Your goal: Print the entries exactly; skip the pictures.

Dataset items:
-- -- --

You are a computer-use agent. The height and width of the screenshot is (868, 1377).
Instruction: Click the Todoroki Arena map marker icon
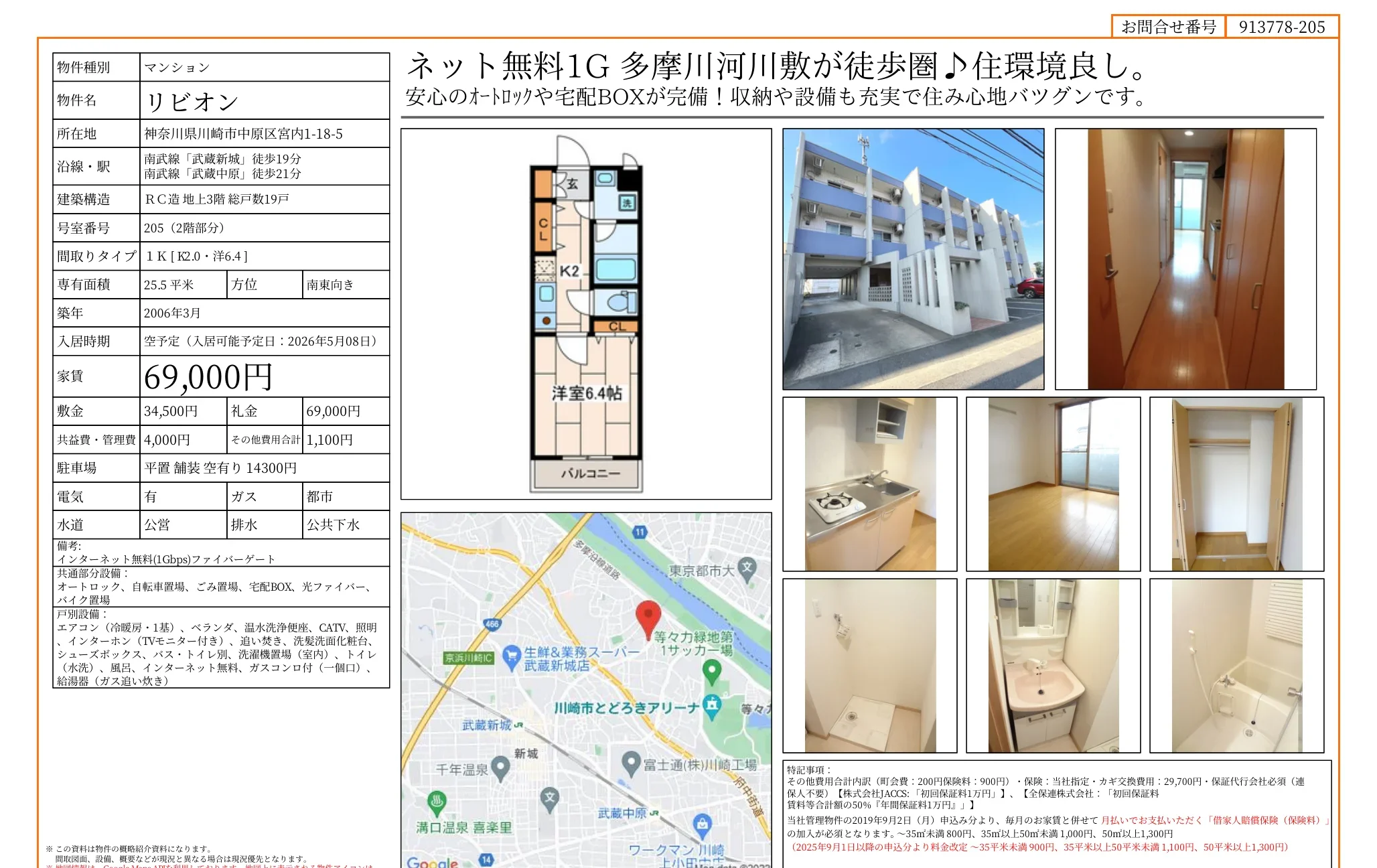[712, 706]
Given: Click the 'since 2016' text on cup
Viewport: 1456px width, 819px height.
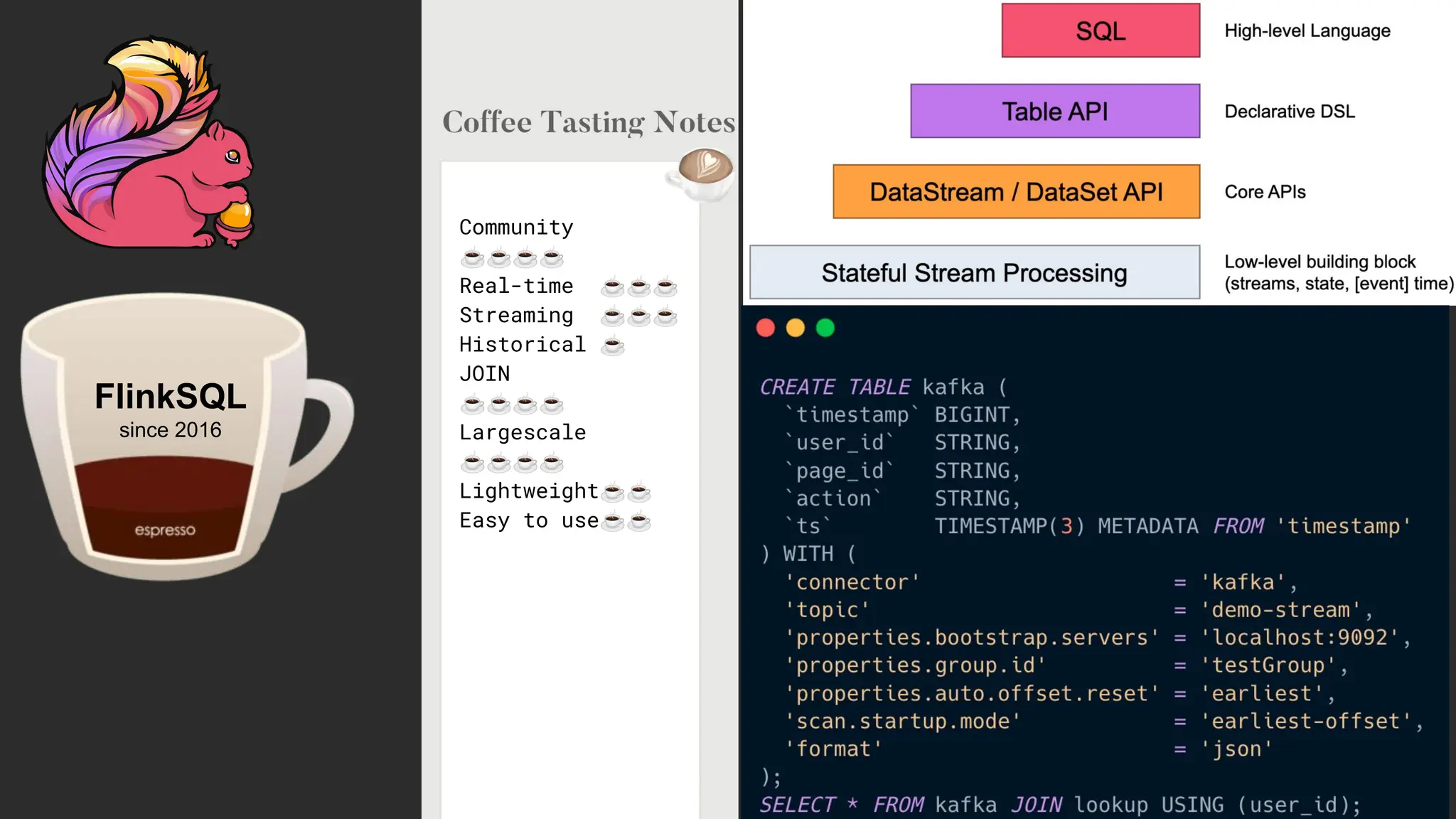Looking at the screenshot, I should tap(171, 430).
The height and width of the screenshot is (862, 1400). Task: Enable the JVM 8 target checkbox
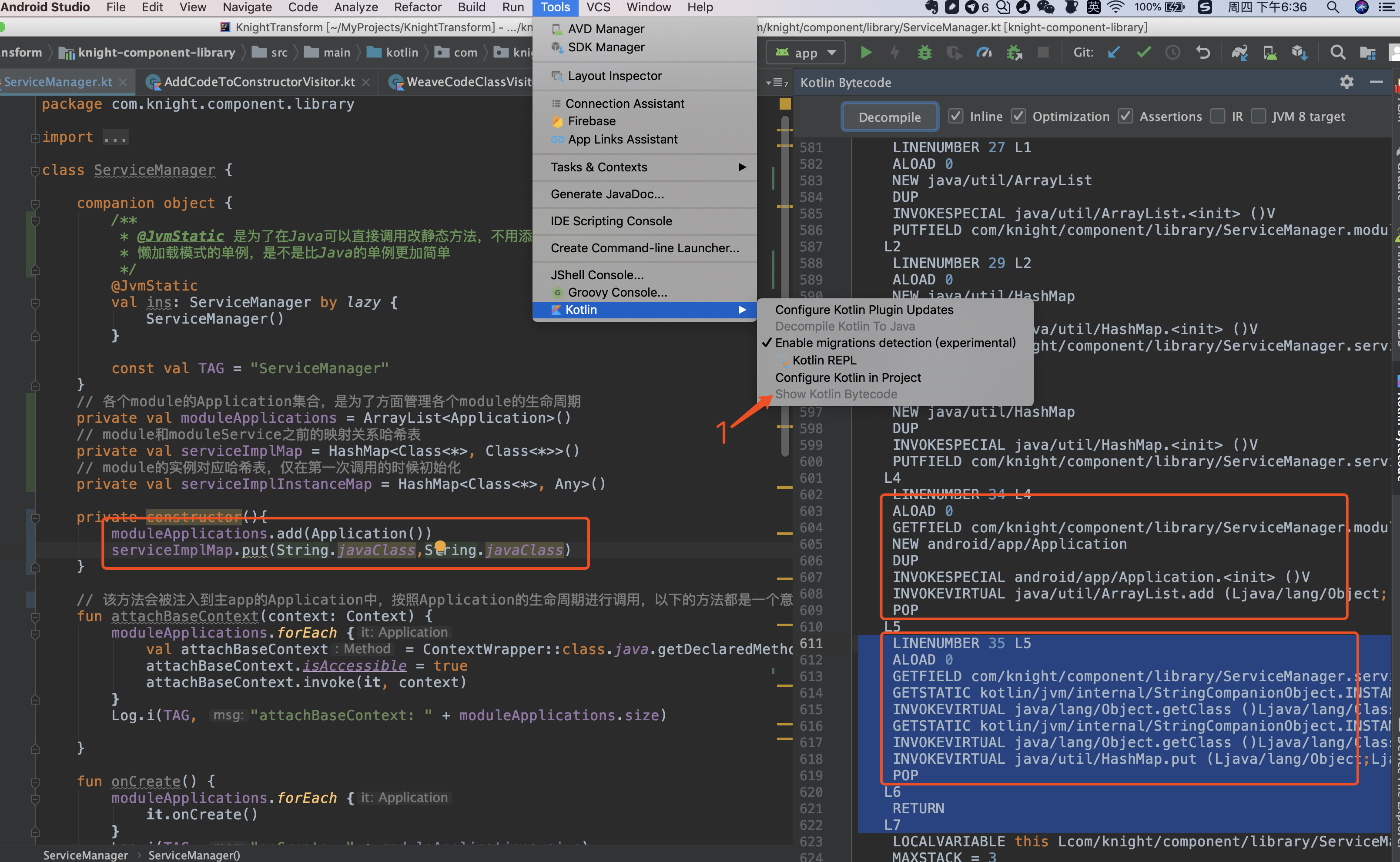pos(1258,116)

-- -- --

The completed task:
You are a computer-use agent. The height and width of the screenshot is (868, 1377).
Instruction: Click the Todoroki Arena map marker icon
[712, 706]
Given: Click the 'since 2016' text on cup
Viewport: 1456px width, 819px height.
Looking at the screenshot, I should tap(171, 430).
The height and width of the screenshot is (862, 1400). Task: Enable the JVM 8 target checkbox
pos(1258,116)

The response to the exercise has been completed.